Title
COMPREHENSIVE AGREEMENT ON PROMOTION AND PROTECTION OF INVESTMENTS BETWEEN THE REPUBLIC OF CHILE AND THE SWISS CONFEDERATION
Preamble
PREAMBLE
The Republic of Chile (''Chile'') and the Swiss Confederation ('Switzerland"), hereinafter referred to as the "Parties" or individually as a "Party";
DESIRING to intensify economic cooperation to the mutual benefit of both States;
INTENDING to foster favourable conditions for investments by investors of one Party in the territory of the other Party;
RECOGNISING that the provisions of this Agreement protect investments and investors of one Party in the territory of the other Party, and are intended to stimulate mutually beneficial business activity and foster sustainable development, while preserving the right of the Parties to regulate in the public interest within their territories;
REAFFIRMING their commitment to promote sustainable development and recognising the importance of the mutual supportiveness of investment, environmental and labour policies:
REAFFIRMING their commitment to democracy, the rule of law, transparency, human rights and fundamental freedoms in accordance with their obligations under international law, including the principles and objectives set out in the United Nations Charter and the Universal Declaration of Human Rights; and
AFFIRMING their determination to prevent and combat corruption and bribery in international investment and to promote responsible business conduct;
Have agreed as follows:
Body
Chapter I. DEFINITIONS AND SCOPE
Article 1. Definitions
For the purposes of this Agreement:
(a) "claimant" means an investor of a Party that is a party to an investment dispute with the other Party;
(b) "covered investment" means an investment in the territory of a Party owned or controlled, directly or indirectly, by an investor of the other Party, made in accordance with the law of the Party in whose territory the investment is made before or after the date of entry into force of this Agreement;
(c) "disputing parties'' means the claimant and the respondent;
(d) "disputing party" means either the claimant or the respondent;
(e) "enterprise'' means any entity constituted or organised under applicable law, whether or not for profit, and whether privately or governmentally owned or controlled, including any corporation. trust, partnership, sole proprietorship, joint venture, association or similar organisation, and a branch of any such entity;
(f) "financial institution'' means a supplier of one or more financial services which is regulated or supervised in respect of the supply of those services as a financial institution under the lmv of the Party in whose territory it is located, including a branch in the territory of the Party of that financial service supplier whose head offices are located in the territory of the other Party;
(g) "financial service" means any service of a financial nature as defined in paragraph 5(a) of the Annex of Financial Services of the General Agreement on Trade in Services (GATS);
(h) "freely convertible currency" means a currency, which can be freely exchanged against currencies, which are widely traded in international foreign exchange markets and widely used in international transactions;
(i) "lCSID" means the International Centre for Settlement of Investment Disputes established by the ICSID Convention;
(j) ''ICSID Additional Facility Rules" means the Rules Governing the Additional Facility for the Administration of Proceedings by the Secretariat of the International Centre for Settlement of Investment Disputes:
(k) ''ICSID Convention" means the Convention on the Settlement of Investment Disputes between States and Nationals of other States, done at Washington, March 18, 1965;
(l) "investment" means every asset that an investor owns or controls, directly or indirectly. that has the characteristics of an investment, including the commitment of capital or other resources, the expectation of gain or profit, the assumption of risk or a certain duration. Forms that an investment may take include:
(i) an enterprise;
(ii) shares, stocks and other forms of equity participation in an enterprise:
(iii) bonds, debentures and other debt instruments of an enterprise;
(iv) futures, options and other derivatives;
(v) concessions, licences, authorisations, permits, and similar rights conferred pursuant to domestic law (1);
(vi) turnkey, construction, management, production, concession, revenue-sharing contracts, and other similar contracts including those that involve the presence of the property of an investor in the territory of a Party;
(vii) claims to money or to any performance having an economic value;
(viii) intellectual property rights; and
(ix) any other moveable or immovable, tangible or intangible property, and related property rights, such as leases, mortgages, liens and pledges.

What to work on
1) In the investment agreement between Chile and Switzerland, what does the term "disputing parties" mean?
2) Continue the Chile–Switzerland investment agreement from its final line.
The data after this agreement is unrelated material.

Input data

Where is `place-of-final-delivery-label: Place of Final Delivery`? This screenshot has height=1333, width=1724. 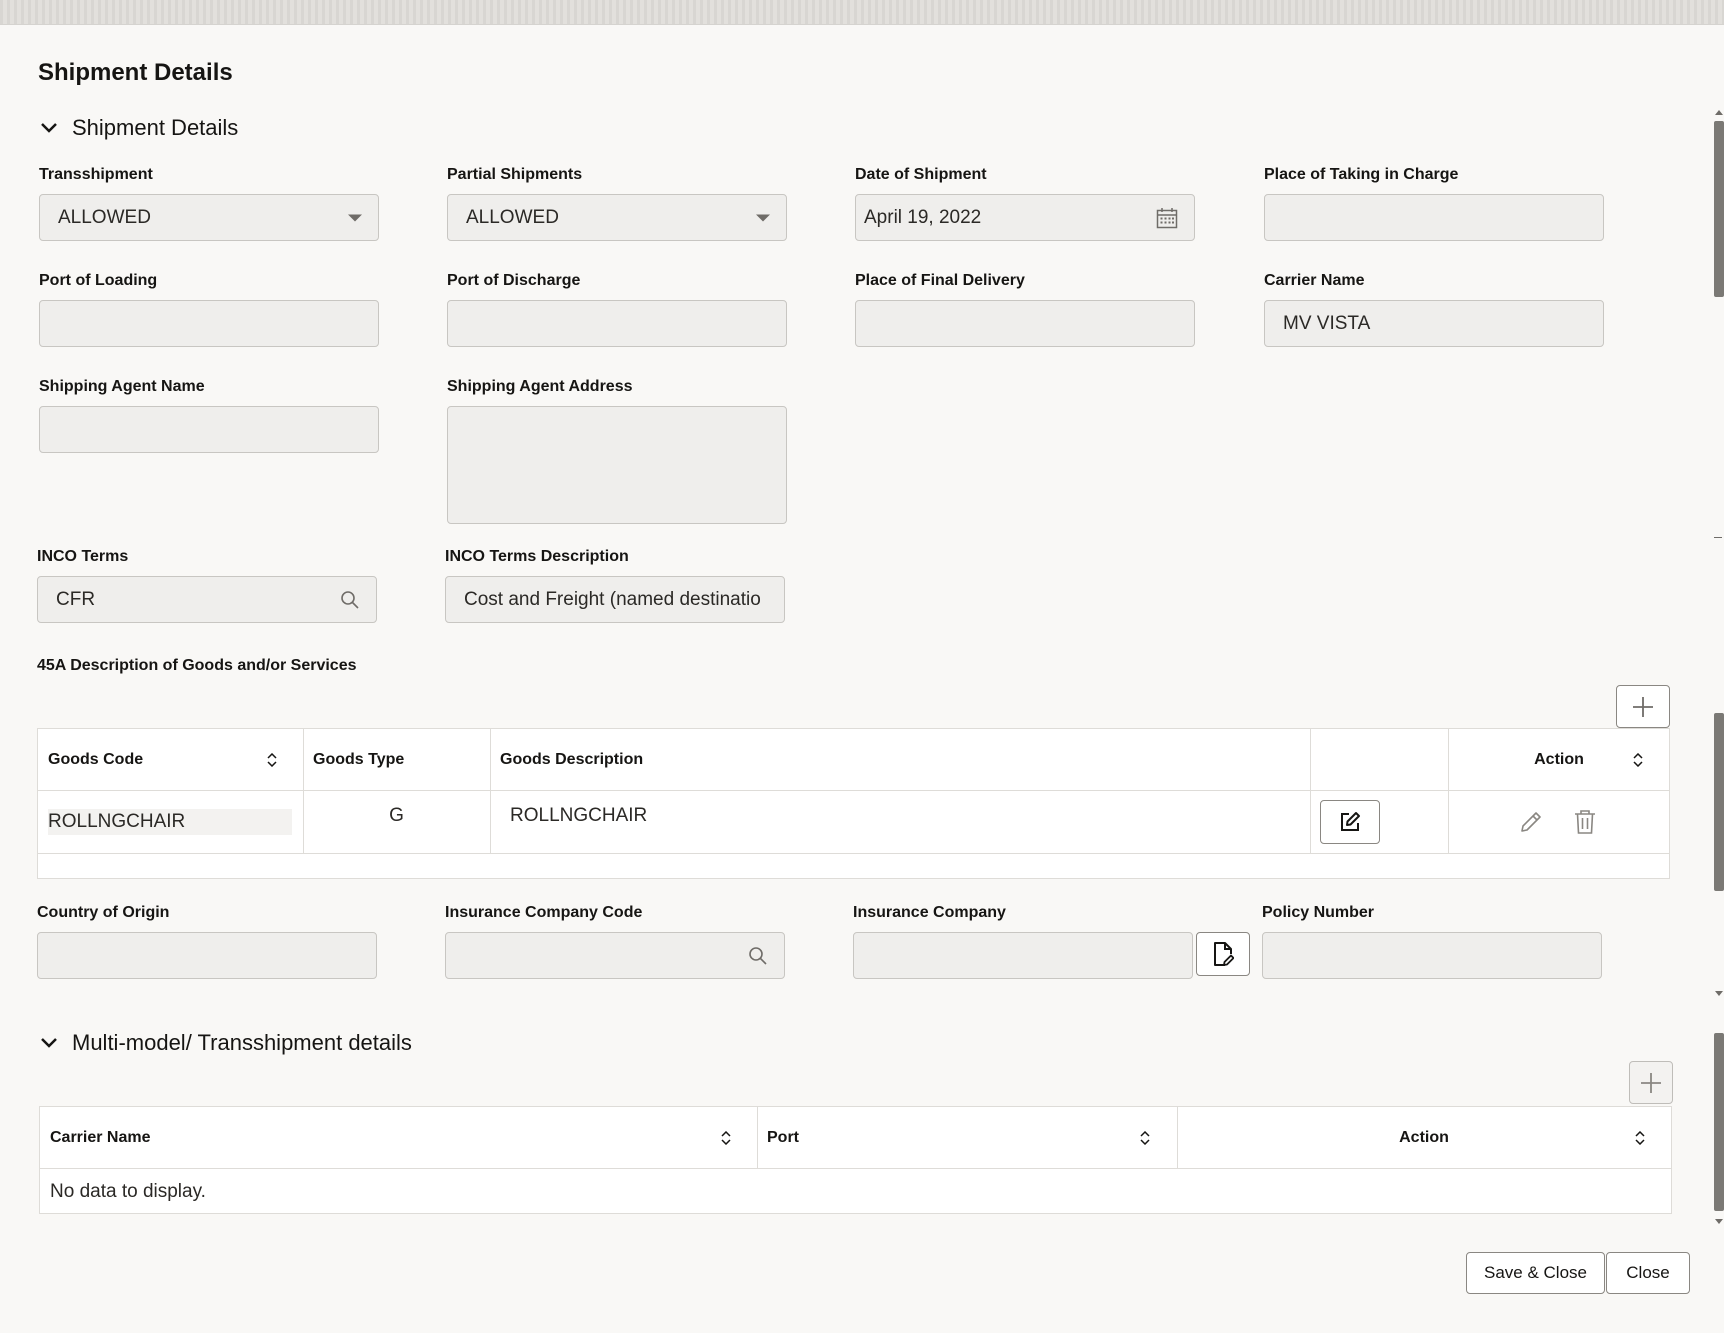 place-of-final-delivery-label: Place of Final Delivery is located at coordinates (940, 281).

Solved tasks
1) The claimant and the respondent.

2)
For greater certainty:
(i) returns that are invested are treated as investments, and any alteration of the form in which assets are invested or reinvested does not affect their qualification as investments, provided that the form taken by any investment or reinvestment maintains its compliance with the definition of investment;
(ii) investment does not include an order or judgment entered in a judicial or administrative action or an arbitral award; and
(iii) ''claims to money" does not include:
(aa) claims to money that arise solely from commercial contracts for the sale of goods or services by a natural person or enterprise in the territory of a Party to a natural person or enterprise in the territory of the other Party; and
(bb) the domestic financing of such contracts;
(m) "investor of a Party'' means:
(i) a natural person who, according to the law of a Party, is considered to be its national; or
(ii) an enterprise, which is constituted or otherwise duly organised under the law of a Party and has its seat, together with substantive business activities, in the territory of the same Party;
that has made an investment.
A natural person, who is a national of both Parties shall be deemed to be exclusively a national of the State of his or her dominant and effective nationality.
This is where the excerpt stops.